Heavy-duty cargo vehicles could be more CO2-efficient in future years, study suggests

Heavy-duty cargo vehicles could be more CO2-efficient in future years, study suggests

A complex study, unveiled at the IAA Commercial Vehicle Motor Show in Hanover (Germany), focuses on ways to reduce CO2 emissions from heavy-duty vehicles.

With European transport operators investing to reduce the environmental impact of heavy-duty vehicles, a complex ERTICO ITS Europe study comes to highlight a couple of ways to achieve better numbers in CO2 emissions. The study focuses on ways to improve heavy-duty business-related vehicles, such as heavy trucks and buses. Called ‘The scope of intelligent transport systems for reducing CO2 emissions and increasing safety of heavy goods vehicles, buses and coaches’, the analysis was presented at this year’s IAA Commercial Vehicle Motor Show, held in Hanover (Germany).

Some of the problem areas

Data shows that pollution caused by transport fuels can be handled better, not only by opting for a more efficient fuel. For instance, driver behavior is an important factor, as having a certain driving style can influence the amount of fuel consumed during a typical cargo run. Also, new vehicles are better than older ones when it comes to fuel efficiency. A better infrastructure is also important and so are ‘Intelligent Transport Systems’.

What are ITSs?

Regarded as means to improve transport worldwide, Intelligent Transport Systems (or ITSs) comprise advanced digital applications, used to provide complex services for transport and traffic management. These ITSs also allow users to have better access to information, thus making more efficient decisions. Mobility management, traffic management and smart infrastructure are some of the key words associated with ITS.

Many improvements in heavy-duty transport

The ERTICO study identifies some of the ways that vehicles could become eco-friendly. For instance, simply driving in a different way, on non-urban roads, can reduce CO2 emissions by 7 to 10%. Efficiency of up to 25% is possible in some cases, for heavy-goods vehicles, when close to traffic junctions and signals, with no traffic congestion. Eco-routing is another means to reduce CO2, by anywhere between 4 and 12%, in urban areas, for freight transport. Even more, when traveling in groups, road vehicles can experience up to 16% lower CO2 emissions and between 1 and 8% for the lead vehicle. Other strategies relate to the Energy Efficient Intersection Service (traffic lights stay green longer for trucks and buses), delivery space booking, Intelligent Truck Parking systems and Eco-ramp metering for motorway access (which offers vehicles more time on green lights when entering motorways).

Pollution increased, but it’s being handled

Other studies and official statistics show that trucks, buses and coaches generate about 25% of all CO2 emissions in the European Union. From 1990 to 2010, pollution increased by 36%, mainly because of the increase in road freight traffic.

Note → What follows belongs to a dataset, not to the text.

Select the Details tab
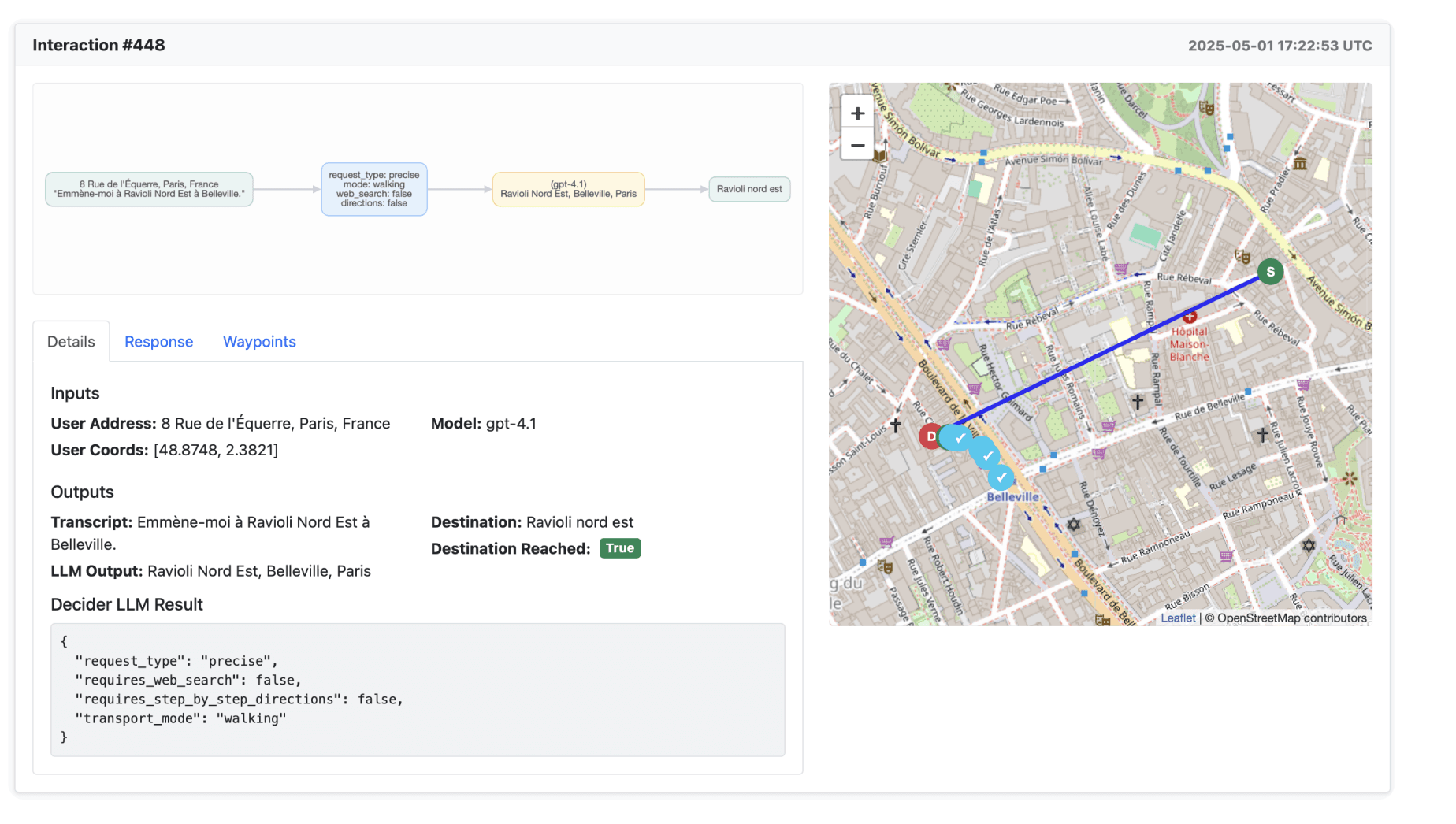Viewport: 1456px width, 824px height. 70,341
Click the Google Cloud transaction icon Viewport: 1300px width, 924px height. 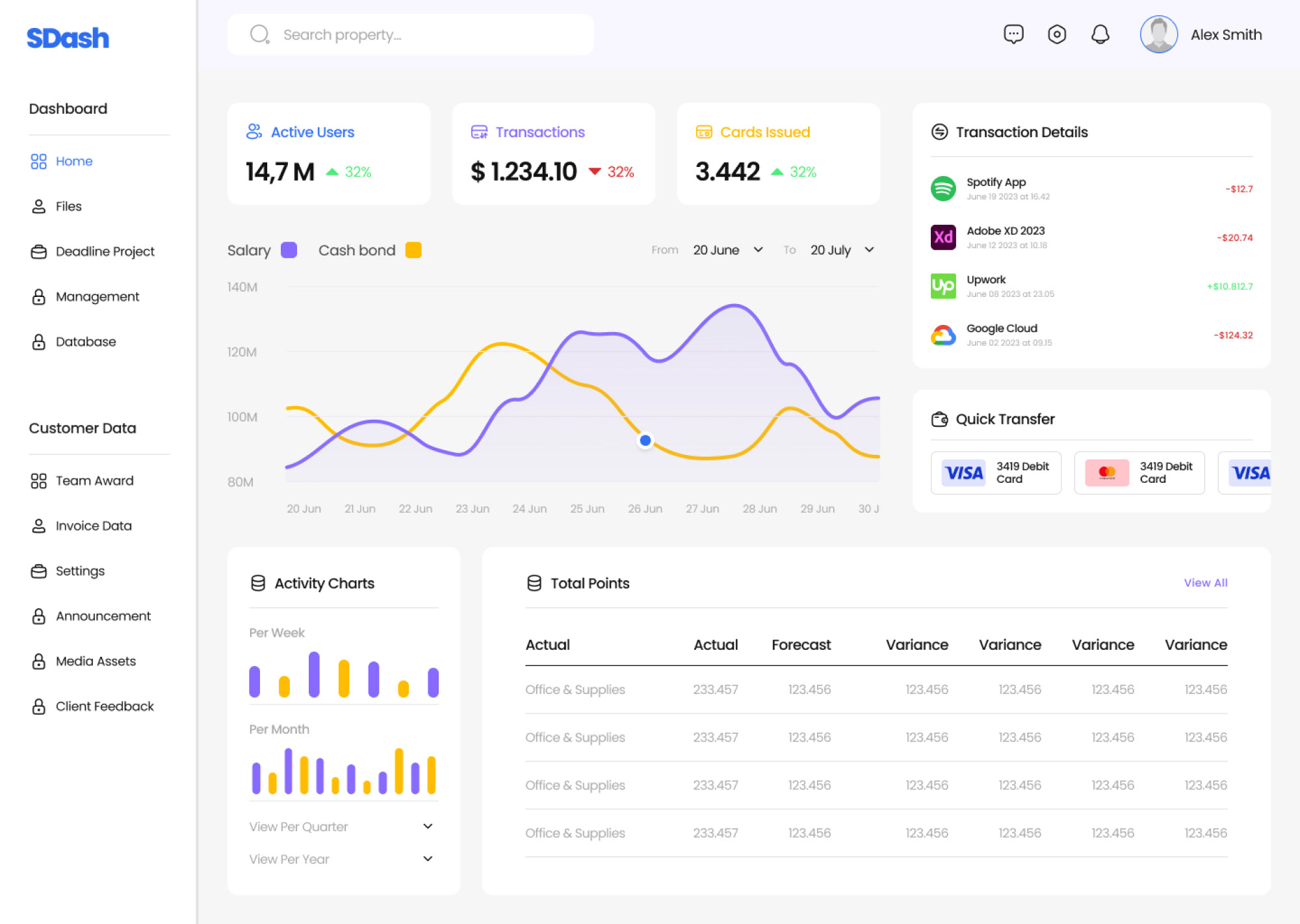[942, 335]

However, several EU initiatives aim to reduce these numbers below the levels registered in 1990, by the year 2050.

More on the IAA

The IAA Commercial Vehicle Motor Show, or the ‘Internationale Automobil-Ausstellung’ is considered the world’s largest automotive-related event. This gathering of industry leaders has been taking place almost every year since its debut in 1897. This year, the IAA began on September 22nd and finished on the 29th. The event is a two-part show, with passenger vehicles in odd years and commercial vehicles in even years. The first is held in Frankfurt, while the second takes place in Hanover (both in Germany).